4 Responses to A New Way To Crunch

  1. Sandra says:

    Hello,

    I’m not a vegan or vegetarian or pesketarian… I eat little red meats, little chicken but mostly tofu and seafood. I nevertheless am curious about the vegan diet and wonder how tofu ground “meat” products rate in your book.

    I’m from Puerto Rico and have adapted many dishes with this product and of course tacos (which is why I write this note.)

    By surfing the net discovered your blogs and wish I lived in New York to take some of your classes, I live closer to Miami.
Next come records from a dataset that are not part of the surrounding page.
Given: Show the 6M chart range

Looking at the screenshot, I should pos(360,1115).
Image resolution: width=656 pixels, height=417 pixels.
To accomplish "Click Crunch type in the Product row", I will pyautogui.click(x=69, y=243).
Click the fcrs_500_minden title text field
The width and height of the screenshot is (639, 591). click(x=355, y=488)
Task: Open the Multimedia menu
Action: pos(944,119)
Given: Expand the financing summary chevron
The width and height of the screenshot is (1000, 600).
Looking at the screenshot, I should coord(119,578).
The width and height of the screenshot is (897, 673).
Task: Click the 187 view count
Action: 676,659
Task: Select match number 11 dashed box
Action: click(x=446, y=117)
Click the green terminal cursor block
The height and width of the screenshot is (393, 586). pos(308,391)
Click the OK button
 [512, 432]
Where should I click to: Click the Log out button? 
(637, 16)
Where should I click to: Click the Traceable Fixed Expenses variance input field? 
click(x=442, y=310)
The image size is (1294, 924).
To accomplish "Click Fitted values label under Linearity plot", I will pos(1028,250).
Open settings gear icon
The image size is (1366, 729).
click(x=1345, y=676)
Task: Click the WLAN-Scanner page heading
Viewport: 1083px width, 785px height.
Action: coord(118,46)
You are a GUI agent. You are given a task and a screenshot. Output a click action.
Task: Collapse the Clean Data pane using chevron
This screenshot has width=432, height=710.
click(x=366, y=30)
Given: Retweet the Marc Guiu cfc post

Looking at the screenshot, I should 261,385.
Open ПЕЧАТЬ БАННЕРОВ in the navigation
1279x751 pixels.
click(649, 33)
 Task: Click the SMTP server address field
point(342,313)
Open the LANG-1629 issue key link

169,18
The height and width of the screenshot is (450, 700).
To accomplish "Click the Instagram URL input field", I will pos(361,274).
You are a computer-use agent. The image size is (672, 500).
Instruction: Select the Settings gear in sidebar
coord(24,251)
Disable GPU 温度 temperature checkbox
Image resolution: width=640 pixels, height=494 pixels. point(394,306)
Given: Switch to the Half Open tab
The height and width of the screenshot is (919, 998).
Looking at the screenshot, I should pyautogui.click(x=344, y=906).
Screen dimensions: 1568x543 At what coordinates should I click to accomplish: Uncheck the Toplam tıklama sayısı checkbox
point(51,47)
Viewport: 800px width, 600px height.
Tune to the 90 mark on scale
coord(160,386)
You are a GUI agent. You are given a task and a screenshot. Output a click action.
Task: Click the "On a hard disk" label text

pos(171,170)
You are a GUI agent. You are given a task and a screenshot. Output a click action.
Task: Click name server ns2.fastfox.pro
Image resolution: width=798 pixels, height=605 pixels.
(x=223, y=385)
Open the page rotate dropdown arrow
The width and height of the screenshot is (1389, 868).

Hope all is good and till soon!

    • Hi Sandra!

      I don’ t really use soy ground beef because, for one thing, I don’t digest soy very well. Also, a lot of it is processed food, and I think that the more processed something is, the less satisfying it is to eat. I do have to admit that I am kind of hooked on tofurky sausages…they are a quick and yummy convenience every once in a while.

      Did any of the toppings I listed in the post sound good to you? One of the things I enjoy most about being a vegan is the variety it has introduced into my diet. For example, instead of just replacing the meat in a meal with a meat substitute, I like to have a few different veggie dishes on my plate!

      Check out my latest cooking video for some ideas! I posted it on my blog last week. XOXO Thanks for reading!

  2. Sandra says:

    Hi ,

    yes I did read on the topping you recommend and they sound amazing. i will have to get a vegan recipe book to learn how to prepare these vegetables. we have an amazing farmers market by my home (almost a magical place) and there would be nothing more amazing than learning how to cook these wonderful foods. my husband only eats veggies, fish and tofu so it only helps. one question, what is umpkin and raisin adobo?

    sounds amazing. hugz to you! i really have enjoyed your blog!

    • Pumpkin and raisin adobo is something I need to post a recipe for! You just cut up a pumpkin, toss with raisins and olive oil and adobo spices (ground chiles, salt, and cumin) and simmer until tender.